Furiosa incarnée par Charlize Theron, l'un des personnages phares de Fury Road
© Warner Bros

Ce dégraissement narratif est d’autant plus stupéfiant qu’il n’endommage jamais les implications politiques de l’intrigue. Mad Max 4 se fait le grossissement sinistre de nos déviances contemporaines : exploitation du corps de la femme, système politique tout en verticalité, intégrisme religieux. En contrepoids de l’équation, il y a le personnage génial de Furiosa, valeureuse guerrière qui se rebelle contre un pouvoir qui incarne le patriarcat dans tous ses excès. Une orientation qui replace les femmes au centre de la franchise et qui devrait logiquement se prolonger avec Furiosa.

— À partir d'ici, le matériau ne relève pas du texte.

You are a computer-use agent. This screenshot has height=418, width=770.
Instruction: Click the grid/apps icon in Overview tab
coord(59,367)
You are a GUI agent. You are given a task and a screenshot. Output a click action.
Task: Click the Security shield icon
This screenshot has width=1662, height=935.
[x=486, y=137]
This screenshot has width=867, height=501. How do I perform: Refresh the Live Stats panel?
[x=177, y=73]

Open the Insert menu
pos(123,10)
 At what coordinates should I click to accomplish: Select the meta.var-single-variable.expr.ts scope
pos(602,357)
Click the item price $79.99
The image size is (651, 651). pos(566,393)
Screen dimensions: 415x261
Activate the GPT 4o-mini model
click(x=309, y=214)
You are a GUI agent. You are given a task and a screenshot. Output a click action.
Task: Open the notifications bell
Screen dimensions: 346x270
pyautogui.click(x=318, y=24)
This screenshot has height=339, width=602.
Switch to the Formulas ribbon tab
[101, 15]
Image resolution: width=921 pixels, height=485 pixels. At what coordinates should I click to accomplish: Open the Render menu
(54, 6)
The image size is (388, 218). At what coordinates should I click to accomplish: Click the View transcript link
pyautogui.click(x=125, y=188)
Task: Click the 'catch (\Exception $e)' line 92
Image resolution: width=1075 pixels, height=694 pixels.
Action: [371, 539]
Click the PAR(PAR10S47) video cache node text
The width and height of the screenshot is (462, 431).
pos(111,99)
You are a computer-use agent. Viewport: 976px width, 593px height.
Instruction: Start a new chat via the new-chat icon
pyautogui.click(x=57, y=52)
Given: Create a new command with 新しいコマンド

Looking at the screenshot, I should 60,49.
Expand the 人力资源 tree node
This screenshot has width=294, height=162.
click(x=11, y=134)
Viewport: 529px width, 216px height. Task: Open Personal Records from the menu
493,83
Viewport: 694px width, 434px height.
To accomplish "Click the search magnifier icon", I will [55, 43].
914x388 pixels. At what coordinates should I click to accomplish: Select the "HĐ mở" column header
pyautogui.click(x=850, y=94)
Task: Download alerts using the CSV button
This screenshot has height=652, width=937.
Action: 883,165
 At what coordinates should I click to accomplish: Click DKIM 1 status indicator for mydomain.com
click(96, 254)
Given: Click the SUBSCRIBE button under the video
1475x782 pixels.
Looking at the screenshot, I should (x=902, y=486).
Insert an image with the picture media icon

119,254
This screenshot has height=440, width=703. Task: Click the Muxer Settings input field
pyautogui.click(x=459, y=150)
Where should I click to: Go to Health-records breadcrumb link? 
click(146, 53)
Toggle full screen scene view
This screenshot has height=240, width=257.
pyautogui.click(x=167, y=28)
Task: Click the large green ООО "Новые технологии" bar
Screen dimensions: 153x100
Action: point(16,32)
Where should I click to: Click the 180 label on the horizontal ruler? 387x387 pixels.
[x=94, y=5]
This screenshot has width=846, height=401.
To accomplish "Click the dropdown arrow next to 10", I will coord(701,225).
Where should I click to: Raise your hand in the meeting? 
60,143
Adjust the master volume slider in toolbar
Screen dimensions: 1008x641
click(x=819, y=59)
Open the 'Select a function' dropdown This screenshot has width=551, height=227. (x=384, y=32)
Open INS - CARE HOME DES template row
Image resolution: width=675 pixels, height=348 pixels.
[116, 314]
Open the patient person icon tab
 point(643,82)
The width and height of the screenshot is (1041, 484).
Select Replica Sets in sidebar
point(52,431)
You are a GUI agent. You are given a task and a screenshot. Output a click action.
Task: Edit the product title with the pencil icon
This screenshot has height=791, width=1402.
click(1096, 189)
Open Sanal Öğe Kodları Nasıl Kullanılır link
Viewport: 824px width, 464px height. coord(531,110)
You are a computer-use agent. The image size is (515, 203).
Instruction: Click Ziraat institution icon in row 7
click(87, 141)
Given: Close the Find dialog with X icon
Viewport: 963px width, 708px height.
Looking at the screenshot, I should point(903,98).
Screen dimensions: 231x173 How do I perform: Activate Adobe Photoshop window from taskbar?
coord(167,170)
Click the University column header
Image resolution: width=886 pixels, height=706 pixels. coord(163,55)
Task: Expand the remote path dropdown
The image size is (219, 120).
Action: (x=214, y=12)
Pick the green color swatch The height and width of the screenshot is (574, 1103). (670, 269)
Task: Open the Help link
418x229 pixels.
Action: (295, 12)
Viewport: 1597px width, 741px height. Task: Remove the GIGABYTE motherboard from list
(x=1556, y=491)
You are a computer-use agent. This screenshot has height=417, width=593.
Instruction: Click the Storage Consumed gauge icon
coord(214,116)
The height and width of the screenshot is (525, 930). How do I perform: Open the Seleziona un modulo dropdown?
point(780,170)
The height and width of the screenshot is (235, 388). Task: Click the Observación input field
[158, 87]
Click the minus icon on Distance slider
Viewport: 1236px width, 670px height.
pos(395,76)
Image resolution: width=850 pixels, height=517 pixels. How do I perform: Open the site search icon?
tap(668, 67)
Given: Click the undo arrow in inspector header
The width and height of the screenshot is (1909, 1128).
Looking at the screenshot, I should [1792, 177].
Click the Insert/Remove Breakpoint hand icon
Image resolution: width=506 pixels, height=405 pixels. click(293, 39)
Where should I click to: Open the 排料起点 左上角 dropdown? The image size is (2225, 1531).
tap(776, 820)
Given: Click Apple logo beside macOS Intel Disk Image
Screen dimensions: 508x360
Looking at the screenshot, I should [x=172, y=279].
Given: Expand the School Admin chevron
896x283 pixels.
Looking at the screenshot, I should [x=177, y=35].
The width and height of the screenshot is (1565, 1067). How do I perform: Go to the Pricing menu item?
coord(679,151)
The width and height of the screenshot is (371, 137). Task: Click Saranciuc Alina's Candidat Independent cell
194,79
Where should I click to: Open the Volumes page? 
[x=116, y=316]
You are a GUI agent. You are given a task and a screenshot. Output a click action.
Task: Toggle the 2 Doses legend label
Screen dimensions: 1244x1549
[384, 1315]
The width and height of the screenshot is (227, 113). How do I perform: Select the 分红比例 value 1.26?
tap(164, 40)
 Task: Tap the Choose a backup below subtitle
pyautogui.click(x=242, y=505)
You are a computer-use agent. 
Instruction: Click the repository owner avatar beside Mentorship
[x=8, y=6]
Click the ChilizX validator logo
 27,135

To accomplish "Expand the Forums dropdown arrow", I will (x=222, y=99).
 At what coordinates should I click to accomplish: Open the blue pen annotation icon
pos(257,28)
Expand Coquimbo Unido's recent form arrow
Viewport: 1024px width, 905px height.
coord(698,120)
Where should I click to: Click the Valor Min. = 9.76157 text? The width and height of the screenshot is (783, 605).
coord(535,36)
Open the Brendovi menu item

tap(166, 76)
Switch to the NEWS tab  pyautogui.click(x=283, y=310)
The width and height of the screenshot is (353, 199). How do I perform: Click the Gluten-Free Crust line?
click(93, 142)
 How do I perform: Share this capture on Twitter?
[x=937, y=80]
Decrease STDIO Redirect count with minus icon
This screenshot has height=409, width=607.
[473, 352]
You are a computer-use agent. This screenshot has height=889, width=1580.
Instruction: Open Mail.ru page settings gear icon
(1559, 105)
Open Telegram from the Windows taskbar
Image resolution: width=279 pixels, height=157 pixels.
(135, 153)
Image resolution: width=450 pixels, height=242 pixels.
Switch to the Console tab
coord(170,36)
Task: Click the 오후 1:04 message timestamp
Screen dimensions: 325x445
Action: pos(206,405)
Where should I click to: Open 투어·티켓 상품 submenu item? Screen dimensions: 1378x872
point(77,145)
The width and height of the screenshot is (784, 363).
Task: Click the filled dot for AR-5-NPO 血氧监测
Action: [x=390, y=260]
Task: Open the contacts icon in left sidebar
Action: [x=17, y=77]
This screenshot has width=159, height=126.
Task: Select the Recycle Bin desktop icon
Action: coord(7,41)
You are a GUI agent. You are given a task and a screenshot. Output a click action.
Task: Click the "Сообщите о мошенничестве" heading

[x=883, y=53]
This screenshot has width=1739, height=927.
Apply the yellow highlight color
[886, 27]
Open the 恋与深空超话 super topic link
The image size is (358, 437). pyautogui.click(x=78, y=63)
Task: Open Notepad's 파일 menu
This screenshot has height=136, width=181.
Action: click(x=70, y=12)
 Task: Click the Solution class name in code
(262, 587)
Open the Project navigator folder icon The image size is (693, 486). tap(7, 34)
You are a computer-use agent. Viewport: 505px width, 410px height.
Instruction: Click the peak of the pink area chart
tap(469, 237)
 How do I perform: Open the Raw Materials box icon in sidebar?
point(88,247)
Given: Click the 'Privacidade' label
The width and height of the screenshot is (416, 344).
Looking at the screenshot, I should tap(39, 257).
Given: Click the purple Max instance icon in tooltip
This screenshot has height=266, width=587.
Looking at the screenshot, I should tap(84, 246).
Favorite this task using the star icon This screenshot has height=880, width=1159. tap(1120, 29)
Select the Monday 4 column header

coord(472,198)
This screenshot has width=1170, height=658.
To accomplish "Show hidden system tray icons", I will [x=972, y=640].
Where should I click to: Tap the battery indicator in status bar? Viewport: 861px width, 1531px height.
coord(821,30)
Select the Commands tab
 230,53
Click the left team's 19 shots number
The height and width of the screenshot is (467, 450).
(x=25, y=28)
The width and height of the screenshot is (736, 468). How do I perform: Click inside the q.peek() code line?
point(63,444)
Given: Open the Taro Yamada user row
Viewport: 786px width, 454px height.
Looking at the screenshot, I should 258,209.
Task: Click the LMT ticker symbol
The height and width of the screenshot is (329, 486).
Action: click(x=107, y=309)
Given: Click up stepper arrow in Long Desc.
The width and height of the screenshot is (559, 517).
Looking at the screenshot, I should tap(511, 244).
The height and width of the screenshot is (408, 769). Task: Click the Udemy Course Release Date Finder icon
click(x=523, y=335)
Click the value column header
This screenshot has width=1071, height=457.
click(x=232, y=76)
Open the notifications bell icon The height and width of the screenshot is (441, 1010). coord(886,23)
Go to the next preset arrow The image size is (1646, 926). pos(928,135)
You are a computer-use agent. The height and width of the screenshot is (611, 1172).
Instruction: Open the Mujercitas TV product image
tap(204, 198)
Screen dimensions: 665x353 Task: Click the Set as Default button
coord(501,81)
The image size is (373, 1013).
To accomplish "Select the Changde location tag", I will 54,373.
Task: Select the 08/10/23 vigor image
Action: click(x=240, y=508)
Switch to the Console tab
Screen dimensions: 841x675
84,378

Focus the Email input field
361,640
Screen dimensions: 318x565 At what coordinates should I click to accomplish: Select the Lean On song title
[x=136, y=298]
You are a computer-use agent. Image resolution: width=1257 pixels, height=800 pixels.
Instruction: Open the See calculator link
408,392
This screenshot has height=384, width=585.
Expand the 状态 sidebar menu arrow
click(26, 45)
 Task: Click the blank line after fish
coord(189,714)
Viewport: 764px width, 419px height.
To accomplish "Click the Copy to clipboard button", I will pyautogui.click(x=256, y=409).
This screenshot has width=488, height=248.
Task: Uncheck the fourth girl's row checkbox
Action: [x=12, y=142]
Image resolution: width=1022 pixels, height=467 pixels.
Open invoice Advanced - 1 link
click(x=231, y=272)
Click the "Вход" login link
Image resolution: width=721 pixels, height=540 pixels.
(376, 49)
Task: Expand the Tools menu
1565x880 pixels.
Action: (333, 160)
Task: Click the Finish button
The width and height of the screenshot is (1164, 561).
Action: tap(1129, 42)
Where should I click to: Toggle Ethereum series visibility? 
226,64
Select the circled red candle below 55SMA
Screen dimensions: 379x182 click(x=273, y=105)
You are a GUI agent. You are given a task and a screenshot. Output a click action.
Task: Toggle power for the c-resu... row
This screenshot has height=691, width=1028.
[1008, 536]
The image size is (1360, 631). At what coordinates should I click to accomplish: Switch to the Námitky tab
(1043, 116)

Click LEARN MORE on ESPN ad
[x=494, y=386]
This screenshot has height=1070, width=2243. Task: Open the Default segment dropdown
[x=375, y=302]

Mad Max : Fury Road s’apparente donc à une forme d’apothéose de l’épure façon Miller. Avec une durée de 2H30 et un récit se déployant sur des années, Furiosa explorera sans doute d’autres motifs - le sous-titre saga renvoie d’ailleurs aux grandes histoires en prose du Moyen Âge, soit une autre forme de mythologie. On touche du doigt la plus grande qualité de George Miller : il est avant tout un conteur hors pair, dont chaque film se caractérise par une réflexion sur l’art de raconter. La narration et l’imaginaire sont d'ailleurs au centre de l’opus mal-aimé de la saga. Dans Mad Max 3, Max devient malgré lui le messie d’une bande d’enfants ayant bâti un culte autour d’un futur sauveur les emmenant dans les cieux à bord d’un avion…Une prophétie qui se réalise au cours de l’intrigue. C’est dire l’inestimable croyance de Miller dans les potentialités du récit.